● TASK TO CARRY OUT
Rewrite the listing as a JSON list of strings, one string per line and with blank lines omitted, starting at the line that contains "Viewport: 500px width, 399px height." and ending at the end of the listing.

======

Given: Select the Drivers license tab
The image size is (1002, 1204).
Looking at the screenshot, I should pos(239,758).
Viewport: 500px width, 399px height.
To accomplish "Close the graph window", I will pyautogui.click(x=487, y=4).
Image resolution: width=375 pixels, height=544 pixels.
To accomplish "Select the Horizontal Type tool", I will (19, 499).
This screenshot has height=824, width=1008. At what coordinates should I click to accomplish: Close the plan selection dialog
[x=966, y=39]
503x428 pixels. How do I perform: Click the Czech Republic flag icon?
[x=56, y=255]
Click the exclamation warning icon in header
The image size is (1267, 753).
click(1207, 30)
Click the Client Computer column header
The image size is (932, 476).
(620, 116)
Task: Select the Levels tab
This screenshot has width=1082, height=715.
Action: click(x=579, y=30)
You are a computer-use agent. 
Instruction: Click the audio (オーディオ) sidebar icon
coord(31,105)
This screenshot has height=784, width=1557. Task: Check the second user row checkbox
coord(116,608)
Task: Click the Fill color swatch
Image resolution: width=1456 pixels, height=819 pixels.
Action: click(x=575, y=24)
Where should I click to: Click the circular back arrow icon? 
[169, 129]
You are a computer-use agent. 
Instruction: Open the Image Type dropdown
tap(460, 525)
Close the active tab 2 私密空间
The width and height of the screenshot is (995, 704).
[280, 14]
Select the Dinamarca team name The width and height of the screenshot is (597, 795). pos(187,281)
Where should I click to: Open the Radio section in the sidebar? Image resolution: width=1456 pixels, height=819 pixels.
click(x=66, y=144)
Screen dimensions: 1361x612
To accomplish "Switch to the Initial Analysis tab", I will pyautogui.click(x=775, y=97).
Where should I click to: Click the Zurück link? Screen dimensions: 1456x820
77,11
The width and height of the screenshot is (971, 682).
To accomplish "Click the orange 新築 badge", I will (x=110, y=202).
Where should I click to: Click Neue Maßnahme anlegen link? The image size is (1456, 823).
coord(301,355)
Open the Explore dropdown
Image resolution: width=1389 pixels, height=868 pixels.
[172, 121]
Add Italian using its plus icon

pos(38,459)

======

● RESULT
[
  "Viewport: 500px width, 399px height.",
  "To accomplish \"Close the graph window\", I will pyautogui.click(x=487, y=4).",
  "Image resolution: width=375 pixels, height=544 pixels.",
  "To accomplish \"Select the Horizontal Type tool\", I will (19, 499).",
  "This screenshot has height=824, width=1008. At what coordinates should I click to accomplish: Close the plan selection dialog",
  "[x=966, y=39]",
  "503x428 pixels. How do I perform: Click the Czech Republic flag icon?",
  "[x=56, y=255]",
  "Click the exclamation warning icon in header",
  "The image size is (1267, 753).",
  "click(1207, 30)",
  "Click the Client Computer column header",
  "The image size is (932, 476).",
  "(620, 116)",
  "Task: Select the Levels tab",
  "This screenshot has width=1082, height=715.",
  "Action: click(x=579, y=30)",
  "You are a computer-use agent. ",
  "Instruction: Click the audio (オーディオ) sidebar icon",
  "coord(31,105)",
  "This screenshot has height=784, width=1557. Task: Check the second user row checkbox",
  "coord(116,608)",
  "Task: Click the Fill color swatch",
  "Image resolution: width=1456 pixels, height=819 pixels.",
  "Action: click(x=575, y=24)",
  "Where should I click to: Click the circular back arrow icon? ",
  "[169, 129]",
  "You are a computer-use agent. ",
  "Instruction: Open the Image Type dropdown",
  "tap(460, 525)",
  "Close the active tab 2 私密空间",
  "The width and height of the screenshot is (995, 704).",
  "[280, 14]",
  "Select the Dinamarca team name The width and height of the screenshot is (597, 795). pos(187,281)",
  "Where should I click to: Open the Radio section in the sidebar? Image resolution: width=1456 pixels, height=819 pixels.",
  "click(x=66, y=144)",
  "Screen dimensions: 1361x612",
  "To accomplish \"Switch to the Initial Analysis tab\", I will pyautogui.click(x=775, y=97).",
  "Where should I click to: Click the Zurück link? Screen dimensions: 1456x820",
  "77,11",
  "The width and height of the screenshot is (971, 682).",
  "To accomplish \"Click the orange 新築 badge\", I will (x=110, y=202).",
  "Where should I click to: Click Neue Maßnahme anlegen link? The image size is (1456, 823).",
  "coord(301,355)",
  "Open the Explore dropdown",
  "Image resolution: width=1389 pixels, height=868 pixels.",
  "[172, 121]",
  "Add Italian using its plus icon",
  "pos(38,459)"
]